▸ **阅读材料**

+--

Effective C# 原则32:选择小而内聚的程序集
Item 32: Prefer Smaller, Cohesive Assemblies
这一原则实际应该取这个名字:“应该创建大小合理而且包含少量公共类型的程序集”。但这太沉长了,所以就以我认为最常见的错误来命名:开发人员总是把所有的东西,除了厨房里水沟以外(译注:夸张说法,kitchen sink可能是个口语词,没能查到是什么意思,所以就直译了。),都放到一个程序集。这不利于重用其中的组件,也不利于系统中小部份的更新。很多以二进制组件形式存在的小程序集可以让这些都变得简单。
然而这个标题对于程序集的内聚来说也很醒目的。程序集的内聚性是指概念单元到单个组件的职责程度。聚合组件可以简单的用一句话概括,你可以从很多.Net的FCL程序集中看到这些。有两个简单的例子:System.Collections程序集就是负责为相关对象的有序集提供数据结构,而System.Windows.Forms程序集则提供Windows控件类的模型。Web form和Windows Form在不同的程序集中,因为它们不相关。你应该用同样的方式,用简单的一句话来描述你的程序集。不要玩花样:一个MyApplication程序集提供了你想要的一切内容。是的,这也是简单的一句,但这也太刁懒了吧,而且你很可能在My2ndApplication(我想你很可能会要重用到其中的一些内容。这里“其中的一些内容”应该放到一个独立的程序集中。)程序集并不须要使用所有的功能。
你不应该只用一个公共类来创建一个程序程序集。应该有一个折衷的方法,如果你太偏激,创建了太多的程序集,你就失去了使用封装的一些好处:首先就是你失去了使用内部类型的机会,内部类型是在一个程序集中与封装(打包)无关的公共类(参见原则33)(译注:简单的说,内部类型就是只能在一个公共的程序集中访问类,程序集以外限制访问)。JIT编译器可以在一个程序集内有很的内联效率,这比起在多程序集中穿梭效率要高得多。这就是说,在一个程序集中放置一些相关的类型对你是有好处的。我们的目标就是为我们的组件创建大小最合适的程序集。这一目标很容易实现,就是一个组件应该只有一个职责。

+--

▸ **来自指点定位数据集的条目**
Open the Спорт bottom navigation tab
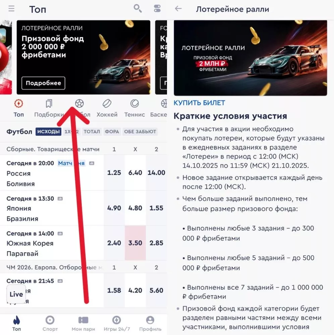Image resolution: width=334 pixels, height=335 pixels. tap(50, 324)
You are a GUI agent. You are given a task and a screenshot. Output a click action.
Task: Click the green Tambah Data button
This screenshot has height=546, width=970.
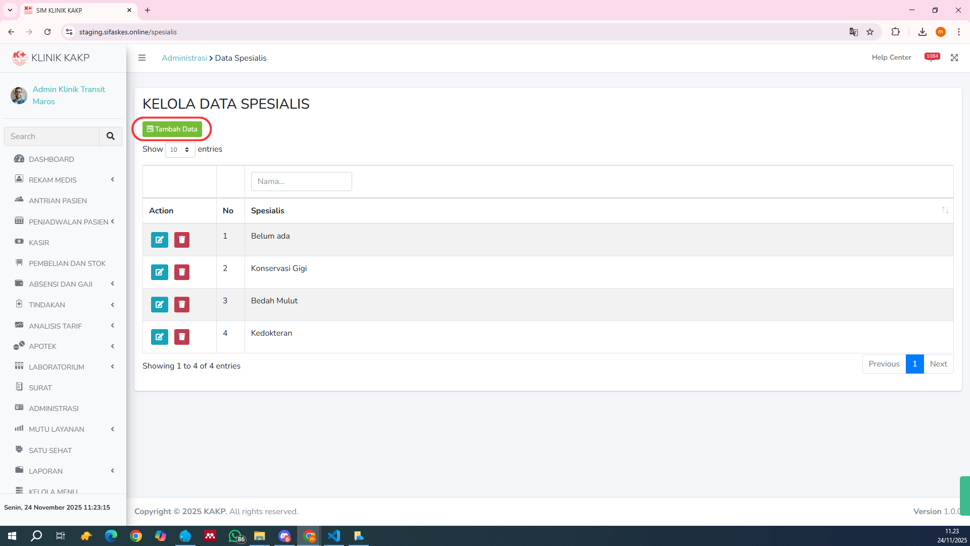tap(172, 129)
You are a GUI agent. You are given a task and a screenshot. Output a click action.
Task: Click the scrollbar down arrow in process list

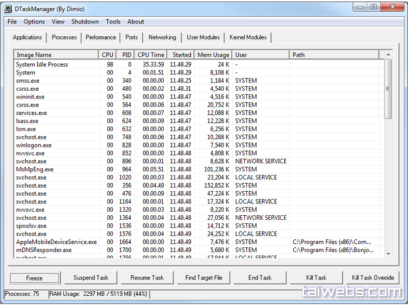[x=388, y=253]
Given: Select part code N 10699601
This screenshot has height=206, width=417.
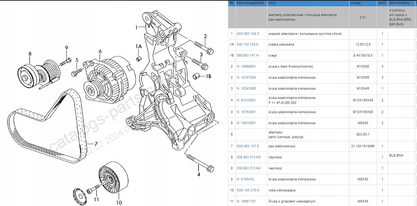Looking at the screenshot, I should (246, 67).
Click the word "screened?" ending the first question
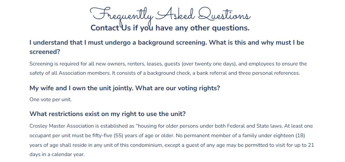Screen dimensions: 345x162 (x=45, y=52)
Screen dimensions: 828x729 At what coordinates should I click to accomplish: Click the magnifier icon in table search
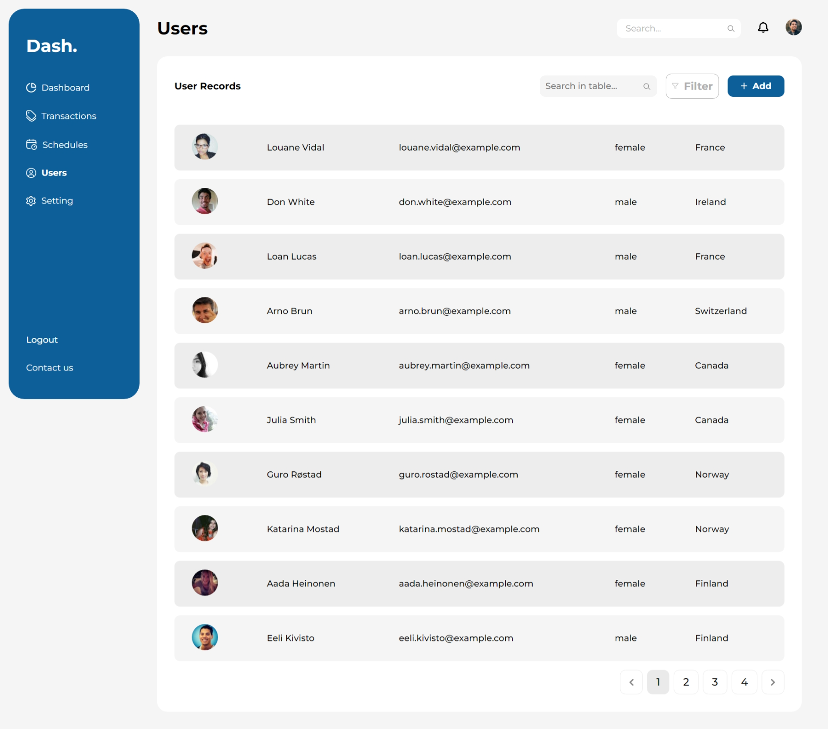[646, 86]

+--

▸ **任务要求**
**a)** 根据阅读材料,System.Collections程序集负责什么?
**b)** 请把阅读材料中从“你不应该只用一个公共类来创建”到“是一个组件应该只有一个职责。”的这一段一字不差地抄写下来。

▸ **各题答案**
**a)** 为相关对象的有序集提供数据结构。

**b)**
你不应该只用一个公共类来创建一个程序程序集。应该有一个折衷的方法,如果你太偏激,创建了太多的程序集,你就失去了使用封装的一些好处:首先就是你失去了使用内部类型的机会,内部类型是在一个程序集中与封装(打包)无关的公共类(参见原则33)(译注:简单的说,内部类型就是只能在一个公共的程序集中访问类,程序集以外限制访问)。JIT编译器可以在一个程序集内有很的内联效率,这比起在多程序集中穿梭效率要高得多。这就是说,在一个程序集中放置一些相关的类型对你是有好处的。我们的目标就是为我们的组件创建大小最合适的程序集。这一目标很容易实现,就是一个组件应该只有一个职责。